Agrarpolitik

Spagat zwischen Wettbewerbsfähigkeit und gesellschaftlichen Ansprüchen kann gelingen

29.11.2016

Die Herausforderungen für die deutsche Landwirtschaft sind vielfältiger Natur. Immer mehr Menschen müssen rund um den Globus ernährt werden, gleichzeitig muss die deutsche Landwirtschaft international wettbewerbsfähig bleiben und dazu den gesellschaftlichen Ansprüchen mit Blick auf Tierwohl, Klima und Umwelt gerecht werden. Der Spagat zwischen Wettbewerbsfähigkeit und gesellschaftlichen Anforderungen könne durchaus gelingen, sofern die richtigen Rahmenbedingungen entwickelt würden. Das sagte Prof. Dr. Harald Grethe von der Humboldt-Universität in Berlin und Vorsitzender des wissenschaftlichen Beirats Agrarpolitik, Ernährung und gesundheitlicher Verbraucherschutz beim BMEL im Ausschuss Ökonomie und Markt im Rahmen der Jahrestagung des Deutschen Maiskomitees e.V. (DMK) in Berlin.
____
* **Aufgabenstellung**: Schreibe aus dem Text zur Agrarpolitik die Passage ab, die mit „Die Herausforderungen für“ beginnt und bis einschließlich „(DMK) in Berlin.“ reicht.

* **Material**:
____
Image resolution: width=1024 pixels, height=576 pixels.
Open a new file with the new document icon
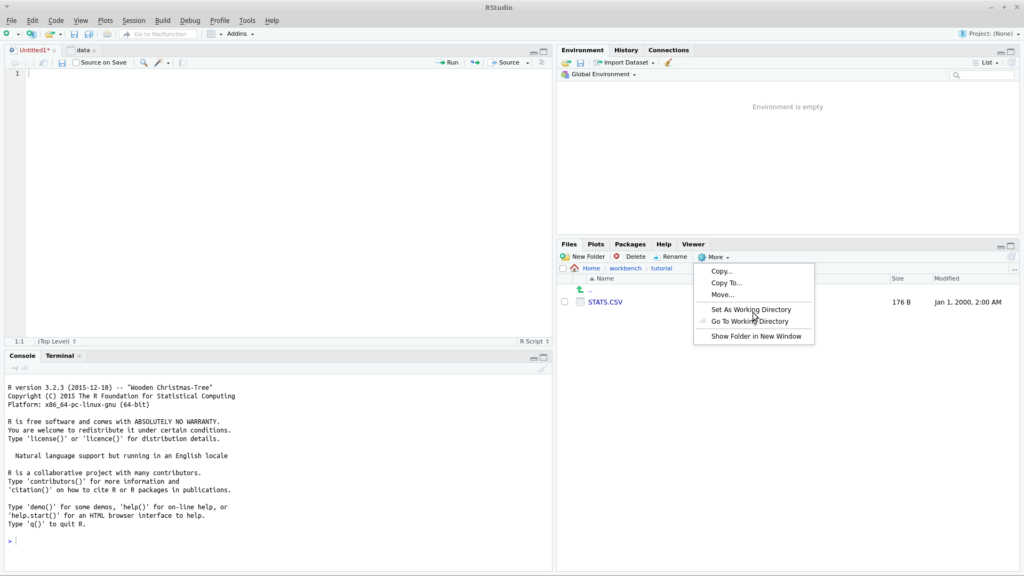click(x=7, y=33)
____
* **Lösung**:
Die Herausforderungen für die deutsche Landwirtschaft sind vielfältiger Natur. Immer mehr Menschen müssen rund um den Globus ernährt werden, gleichzeitig muss die deutsche Landwirtschaft international wettbewerbsfähig bleiben und dazu den gesellschaftlichen Ansprüchen mit Blick auf Tierwohl, Klima und Umwelt gerecht werden. Der Spagat zwischen Wettbewerbsfähigkeit und gesellschaftlichen Anforderungen könne durchaus gelingen, sofern die richtigen Rahmenbedingungen entwickelt würden. Das sagte Prof. Dr. Harald Grethe von der Humboldt-Universität in Berlin und Vorsitzender des wissenschaftlichen Beirats Agrarpolitik, Ernährung und gesundheitlicher Verbraucherschutz beim BMEL im Ausschuss Ökonomie und Markt im Rahmen der Jahrestagung des Deutschen Maiskomitees e.V. (DMK) in Berlin.